De begrote externe rentelasten zijn gebaseerd op een realisatie van de investeringsplanning van 75%. De begrote kapitaallasten zijn gebaseerd op een 100% investeringsplanning. Omdat de werkelijke kapitaallasten structureel lager uitkomen loopt treasury een deel van de dekking voor de externe rentelasten mis.

Artikel 18.Rentevergoeding eigen vermogen en voorzieningen

Door de aanwezigheid van eigen financieringsmiddelen is er sprake van zogenaamde bespaarde rente. Immers voor de financiering van activa met eigen vermogen hoeft geen beroep op de kapitaalmarkt te worden gedaan.

Voor de rente die wordt toegerekend in de begroting maakt het niet uit of die gefinancierd wordt met in- of externe financiering. Onttrekkingen aan de reserves of aanwending van de voorzieningen moeten ook gefinancierd worden met vreemd vermogen.

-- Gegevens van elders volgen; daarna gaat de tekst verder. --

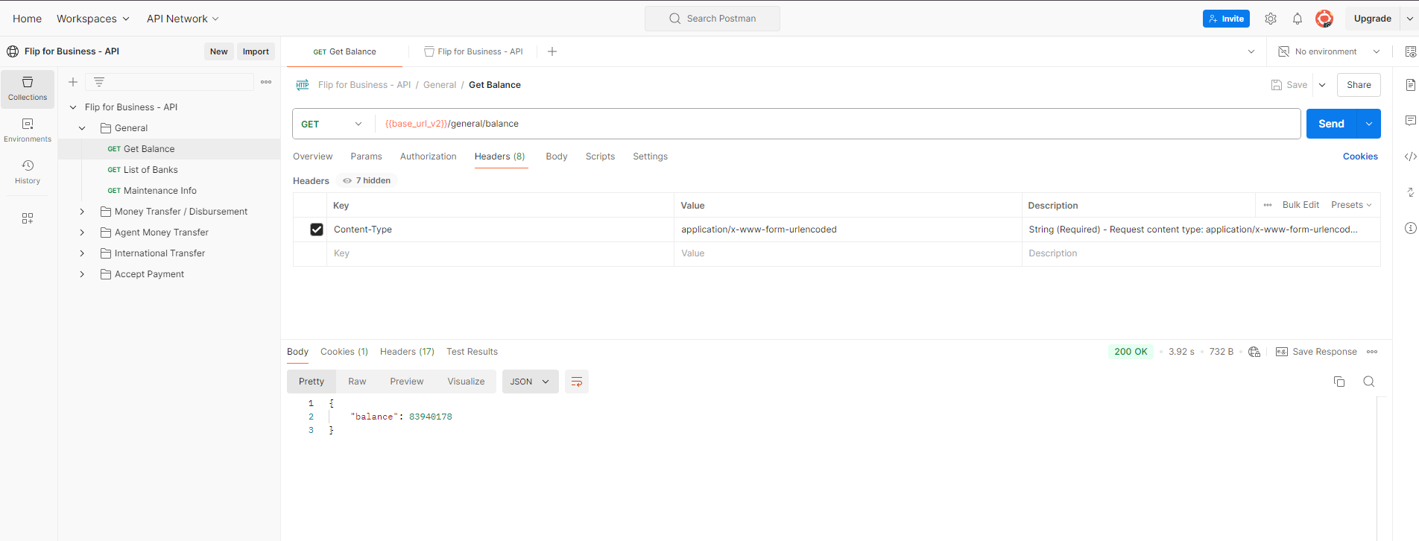This screenshot has height=541, width=1419.
Task: Click the search response magnifier icon
Action: point(1369,382)
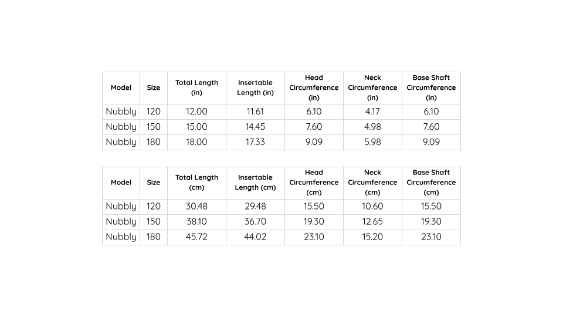Click the Total Length (in) header
563x317 pixels.
click(196, 87)
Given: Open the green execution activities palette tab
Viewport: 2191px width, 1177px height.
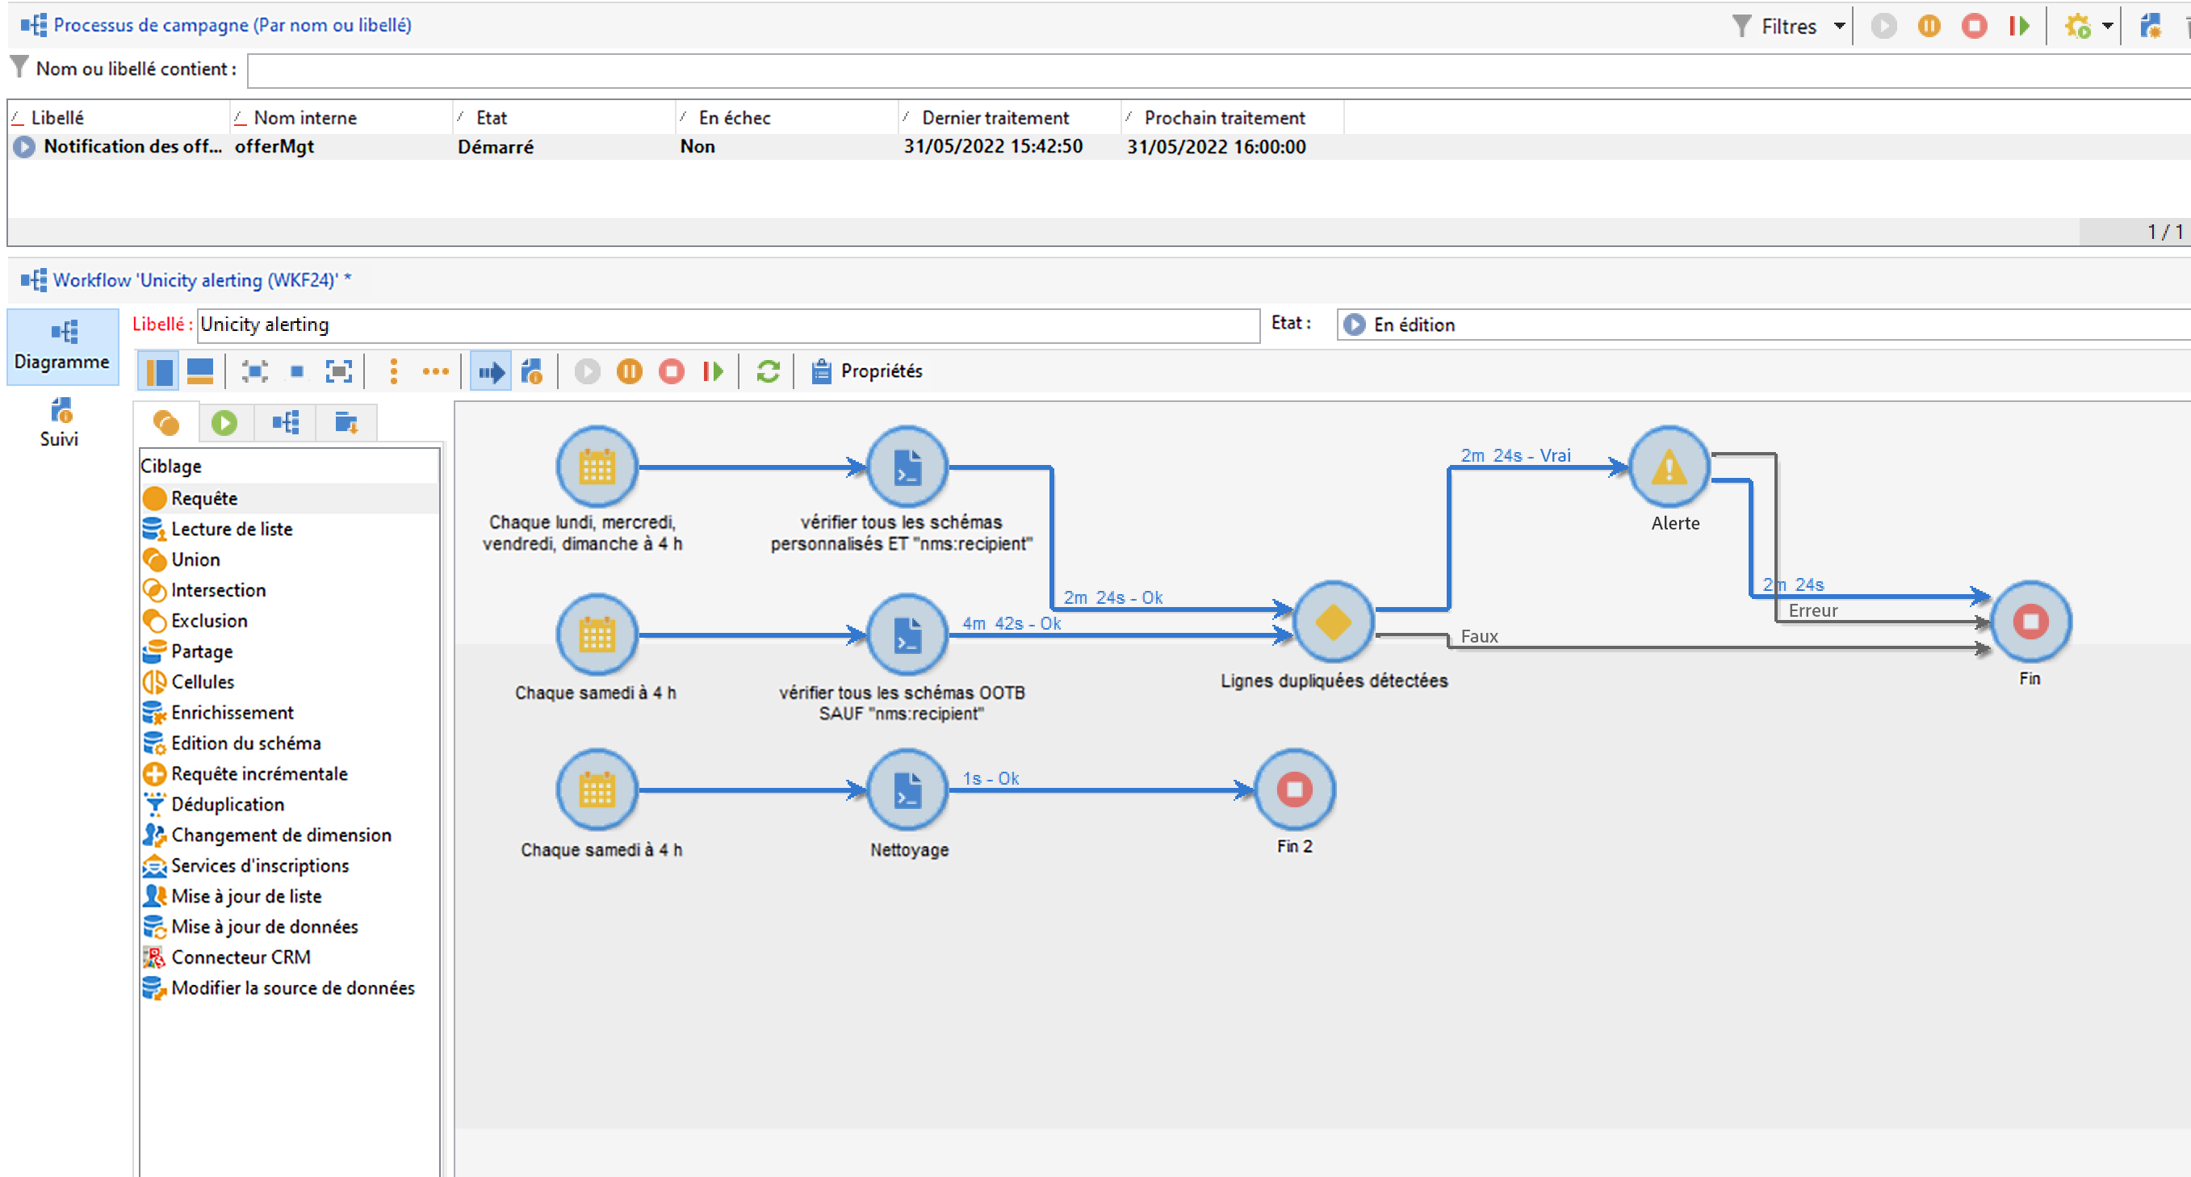Looking at the screenshot, I should pos(225,423).
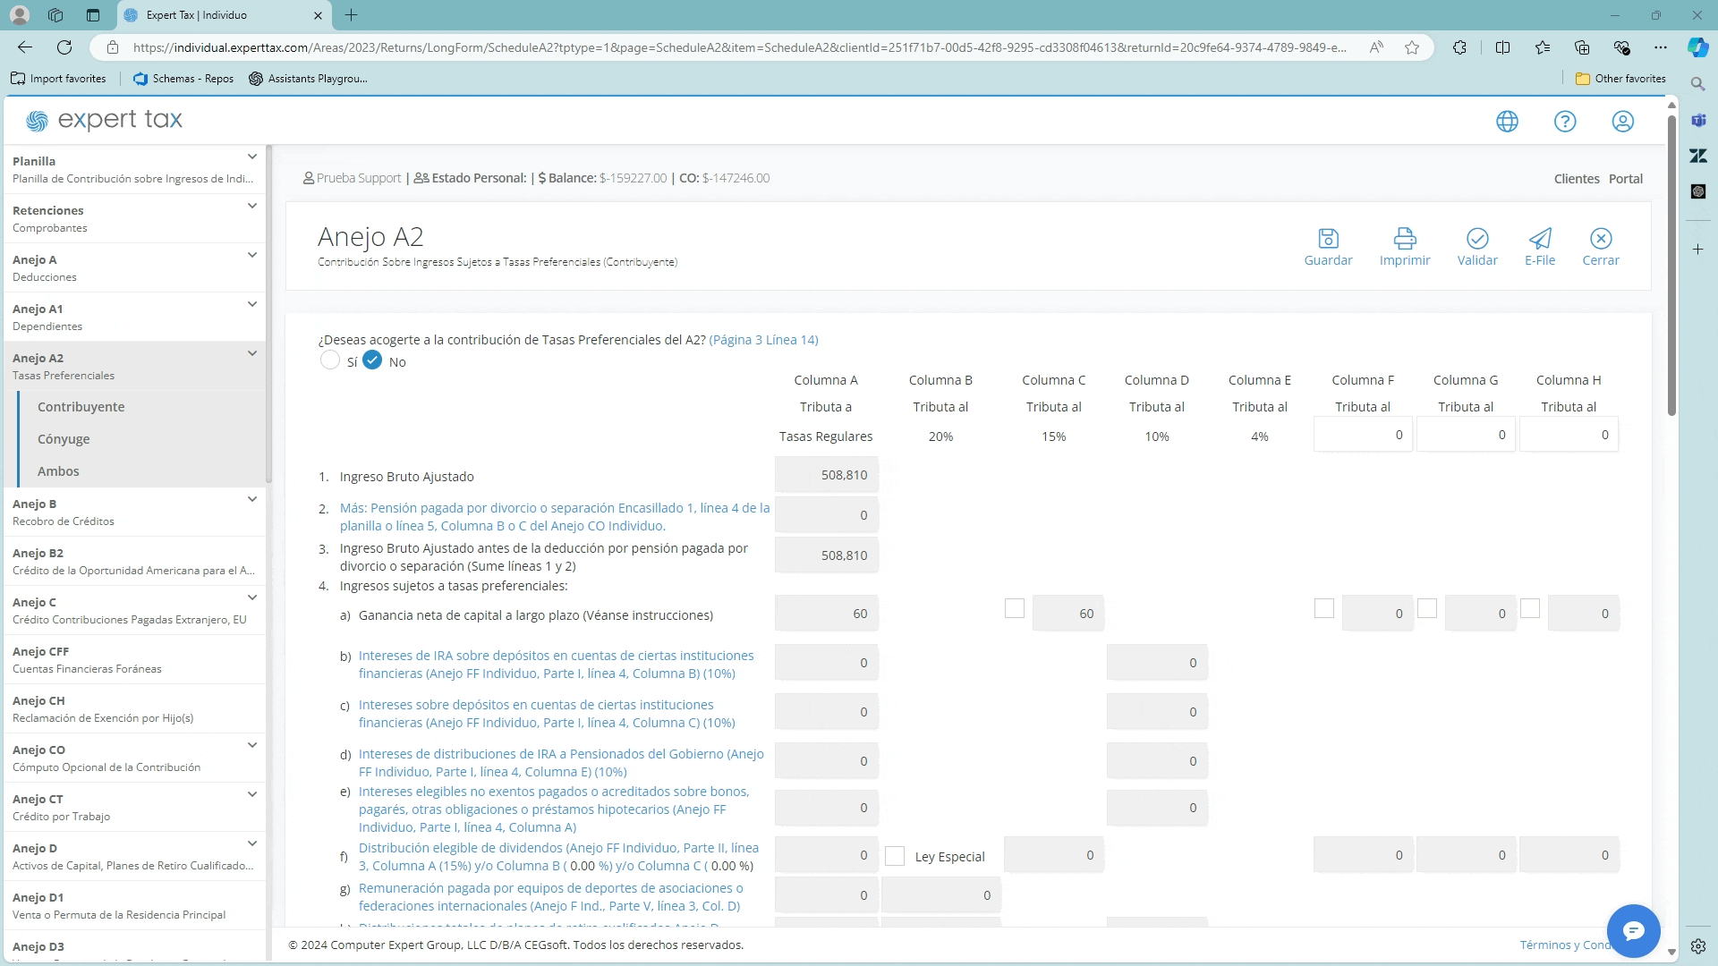This screenshot has height=966, width=1718.
Task: Open the chat support bubble
Action: [1633, 931]
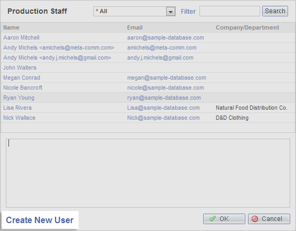Click into the Filter text field

[230, 11]
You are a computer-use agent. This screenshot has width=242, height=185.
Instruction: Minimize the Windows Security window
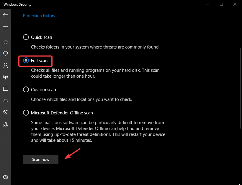tap(208, 4)

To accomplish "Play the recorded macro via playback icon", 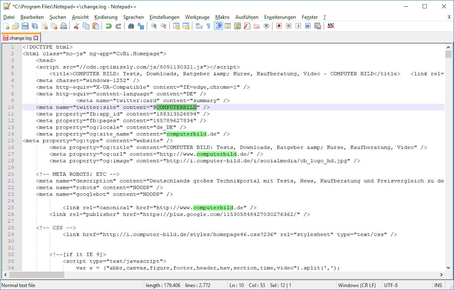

Overgangs- en slotbepalingen

Artikel 19.Overgangsbepalingen

De nota werkt met terugwerkende kracht tot en met 1 januari 2019 in werking. Deel 1 van deze nota, het treasurystatuut, was tot 1 januari 2019 onderdeel van de financiële verordening. Vanaf 1 januari 2019 maakt het treasurystatuut geen onderdeel meer uit van de financiële verordening.

Artikel 20.Citeertitel

Artikel 20 geeft de naam, waarmee in de gemeentelijke stukken naar deze verordening moet worden verwezen.

Ondertekening


Noot
1

Definitie zoals de Wetenschappelijke raad voor het regeringsbeleid (WRR) die stelt ”Het borgen van Publiek belang” Den Haag, 2000, pag 20.